2. Incubate for 16 hours.
3. Take 60 μl of bacterial culture to refresh in 6 ml LB containing containing appropriate antibiotic and different concentration of tyrosine.
4. Incubate the refreshed cell culture in anaerobic incubator at 37°C.
5. Samples are collected in the 24- and 48- hour, after the initiation of the anaerobic 37°C incubation.
Sample collection:
1. 250 μl of samples are collected at the 2 particular times stated above.
2. The positive control is prepared by collecting 225 μl of negative control (Wild-type strain) culture with 25 μl of 500 μM, 250 μM and 50 μM of p-Coumaric acid in LB to create a bacterial culture with p-Coumaric acid concentration of 50 μM, 25 μM and 5 μM.
Sample Extraction:
1. Directly after sample collection, the samples are lysed with 25 μl of Lysis buffer (PD2) and neutralized with 43.5 μl neutralization buffer (PD3). (Thermo plasmid MiniPrep)

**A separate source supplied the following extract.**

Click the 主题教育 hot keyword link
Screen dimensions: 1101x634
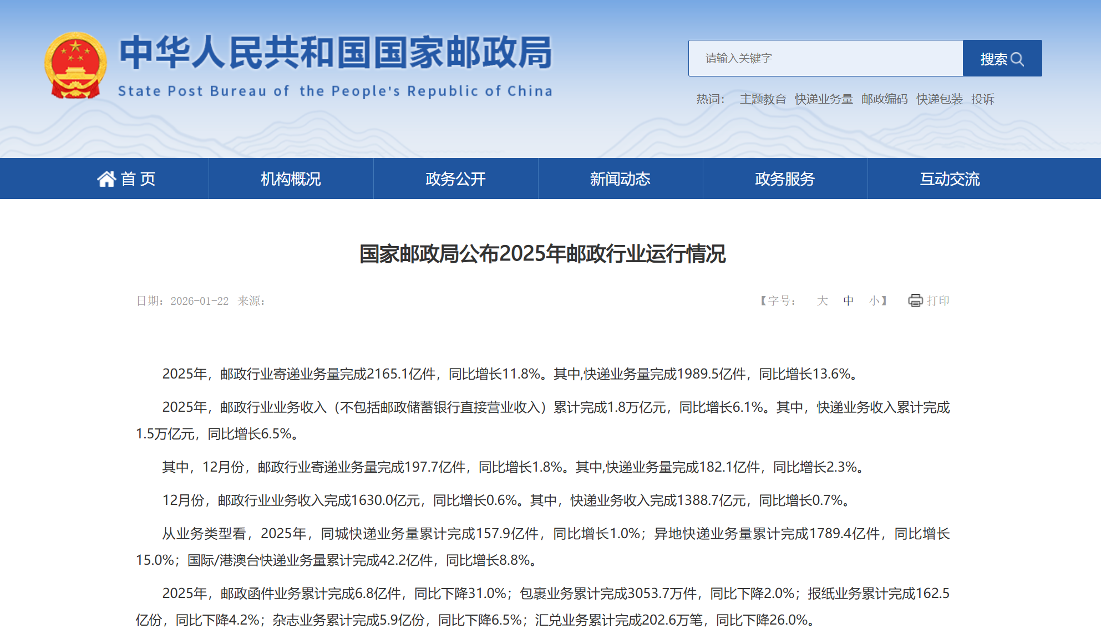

2. All samples are acidified in 12.5 μl concentrated acetic acid and vortexed.
3. Samples are then induced with 50 μl n-octanol (the organic phase in two-phase extraction).
4. Vortexing and centrifugation (>12000 g, 1 min) followed and the upper organic phase is collected for measurement.
Measurement:
1. The absorbance in the UV-spectrum (190 nm-350 nm) of the octanol extracts is measured in a spectrophotometer (NanoDrop).
2. The spectrophotometer blanked by pure n-octanol.
3. All measurements are done on 2 μl of extractant.
4. Absorbance measurements are done in the same way on the standards of p-Coumaric acid in octanol prepared from solid p-Coumaric acid.